The pattern analysis analyzes the patterns found in Phase 2. Basically, attempts are made to filter out uninteresting patterns and to form relevant patterns, for example by means of SQL queries or OLAP operations, to new findings.
After all, there is not only a scientific interest in web usage mining – the economy has long since recognized the enormous potential of understanding customers better. Web Structure Mining describes the process of applying data mining techniques to the structure of Web data .
The aim of this approach is to gain information about the content based on the structure of web pages and to identify similarities within a collection of data. In general, two types of structures can be assumed :
- Intra-page structure, i.e. data that has a certain structure within a page, such as the arrangement of different HTML or XML tags within a web page, which is mainly used in the area of web content mining.
- Inter-page structure, i.e. data that has a certain structure between several pages, such as hyperlinks that connect pages together.
The beginnings of web-structure mining can be found in the area of social network analysis. There incoming and outgoing links are examined to recognize a pattern within the resulting hierarchy.
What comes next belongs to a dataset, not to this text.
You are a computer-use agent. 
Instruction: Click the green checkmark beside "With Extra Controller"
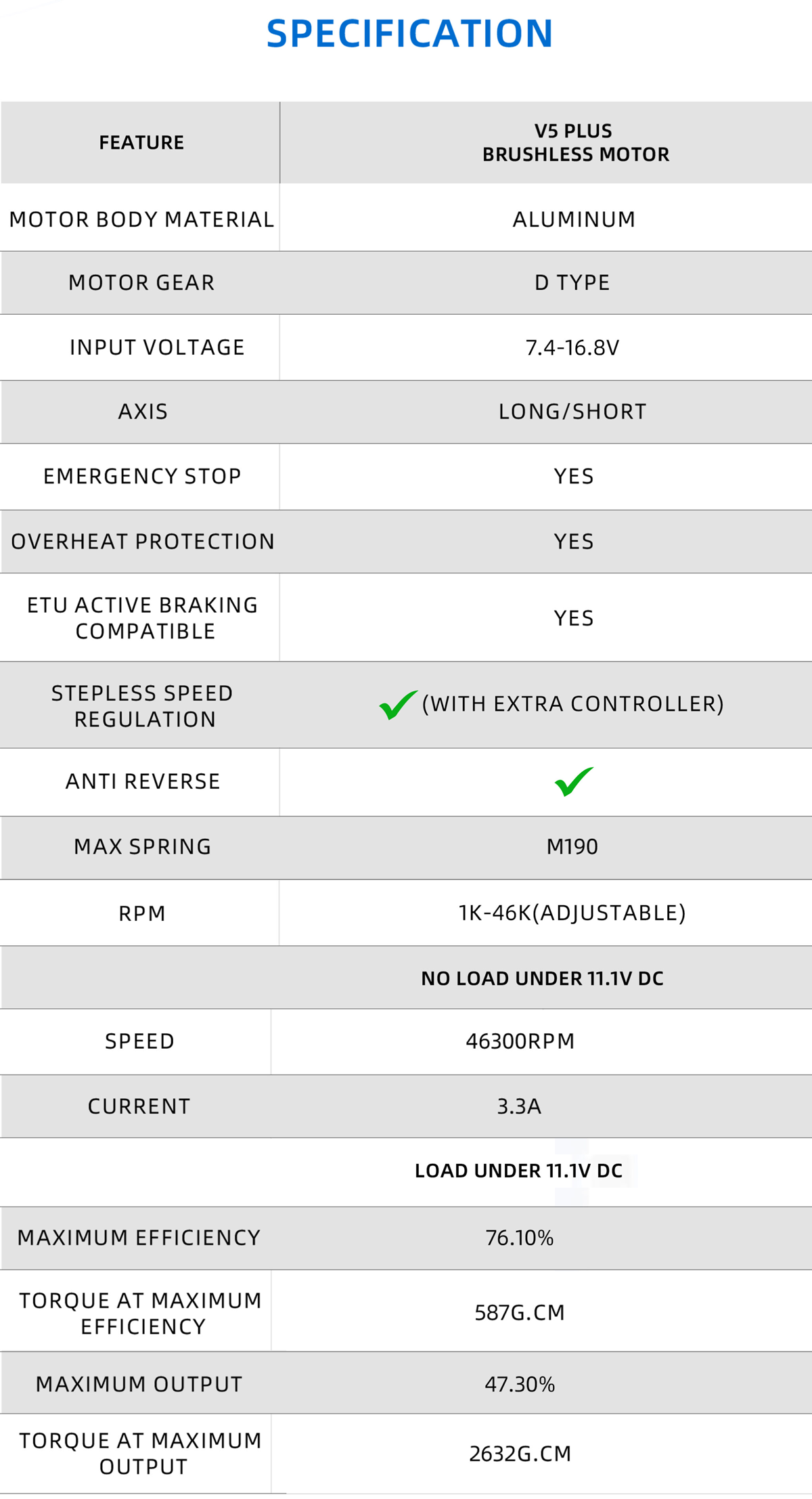397,705
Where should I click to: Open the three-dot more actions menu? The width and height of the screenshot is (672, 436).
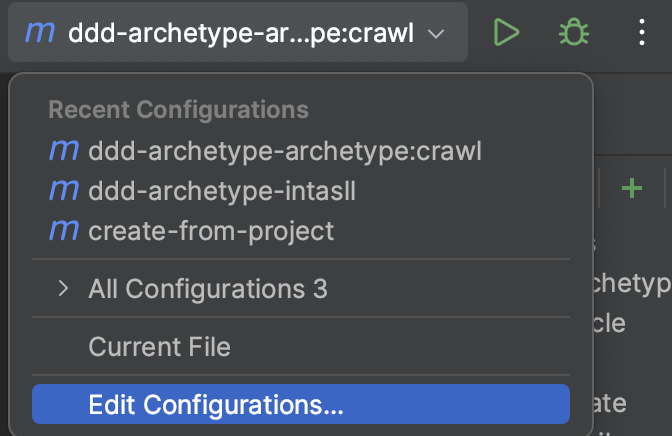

Another push in web structure mining was made on assumption that every document, even unstructured text in its own right, in connection with other texts on a similar topic, had similar structures. These two ideas lead to the realization that even unstructured data, as they frequently occur on the Internet, can be analyzed by examining hyperlinks and the use of labels (names). Based on the two types of structures described above, it can further be said that web usage mining is not always strictly separated from web content mining.
Web Content Mining
Web Content Mining focuses on capturing the content of Web pages and, based on this, either improving users’ information in the IR’s sense, or modeling the data using databases such as: Search engines can deliver more effective results. From this, two possible perspectives on web content mining can be deduced :
- agent-based or IR-view
- database view
The first variant uses intelligent search agents to search, organize and interpret relevant information based on domain characteristics and user profiles. It also uses agents that filter or categorize information using IR techniques, and, similar to web structure mining, examine link structures to create cluster hierarchies. The third subset of the IR View uses personalized web agents that can learn user preferences and discover sources of information.
The second variant uses either multi-level databases, which arrange the data according to the degree of structure and generalization or query systems, which summarize, for example, weakly structured data and from it a database of the found Can create information.